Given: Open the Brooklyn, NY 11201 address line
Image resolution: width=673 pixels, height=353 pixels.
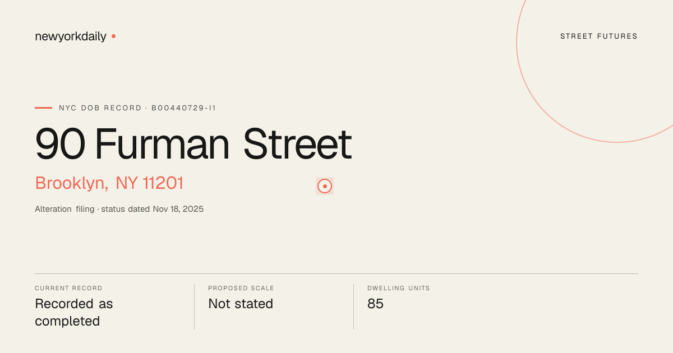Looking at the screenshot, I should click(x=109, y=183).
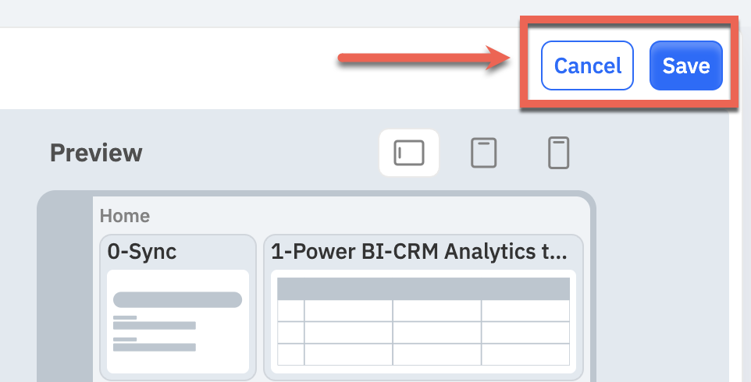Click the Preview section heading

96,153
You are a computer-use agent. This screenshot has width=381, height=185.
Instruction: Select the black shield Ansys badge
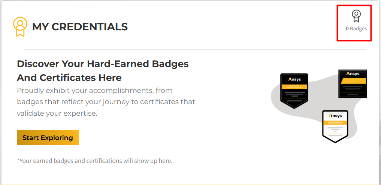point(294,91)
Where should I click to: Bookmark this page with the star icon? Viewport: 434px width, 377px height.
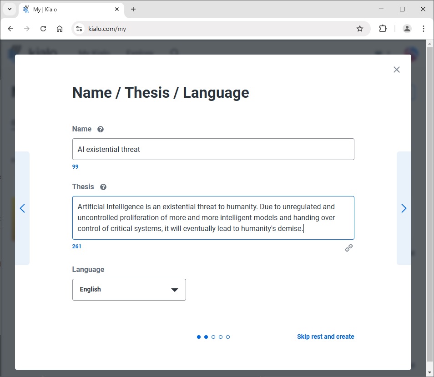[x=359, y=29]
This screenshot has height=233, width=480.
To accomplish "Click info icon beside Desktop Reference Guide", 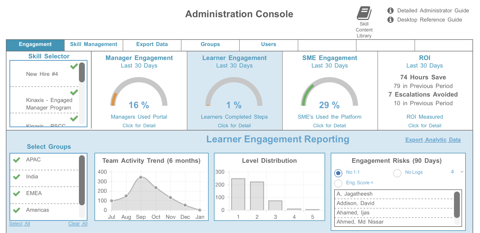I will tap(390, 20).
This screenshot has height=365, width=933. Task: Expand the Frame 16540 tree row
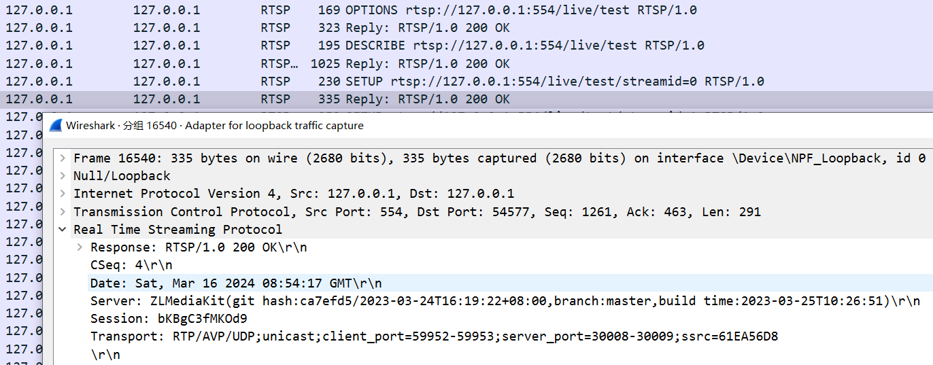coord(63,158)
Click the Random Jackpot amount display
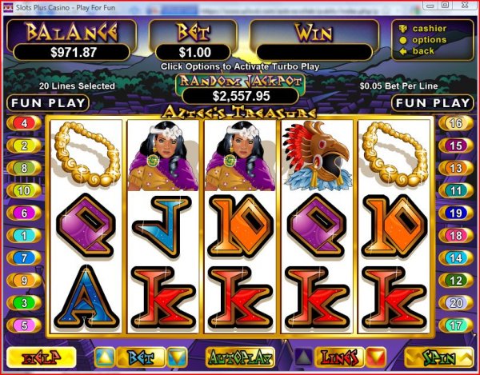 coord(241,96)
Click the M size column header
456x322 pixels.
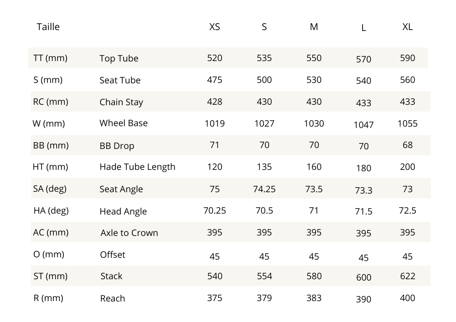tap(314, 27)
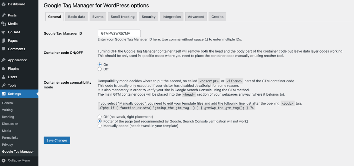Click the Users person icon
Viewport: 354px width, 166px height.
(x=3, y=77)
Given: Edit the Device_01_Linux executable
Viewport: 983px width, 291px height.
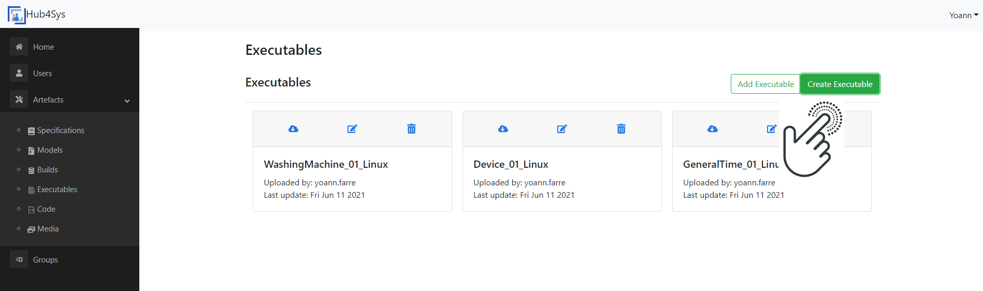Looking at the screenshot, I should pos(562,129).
* * *
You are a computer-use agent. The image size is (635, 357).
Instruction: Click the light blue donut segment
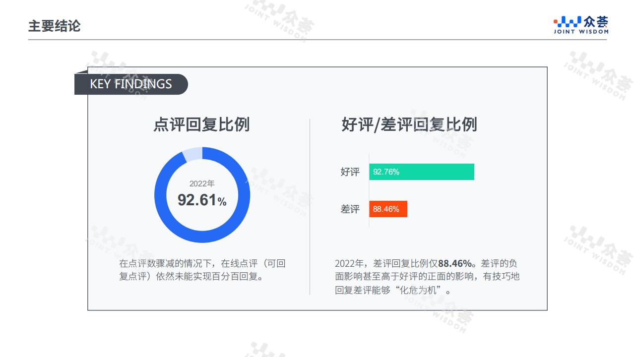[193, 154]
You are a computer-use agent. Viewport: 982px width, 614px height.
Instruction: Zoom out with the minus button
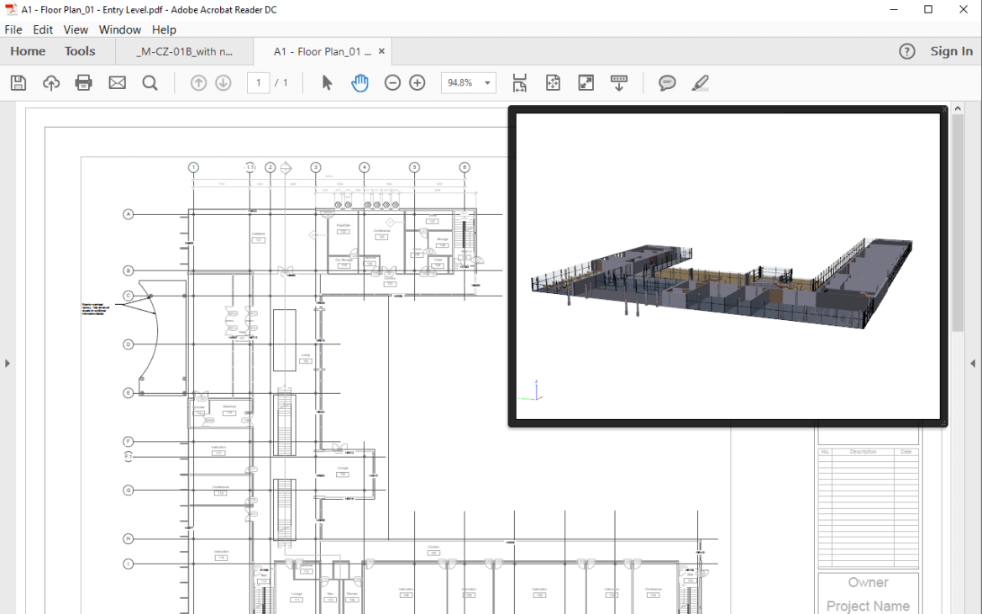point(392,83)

WHAT IS BEING ASKED:
Each line from the material above that mentions the word "size" needs to be copied.

EXERCISE OUTPUT:
Click the M size column header
You are a computer-use agent. The image size is (635, 357).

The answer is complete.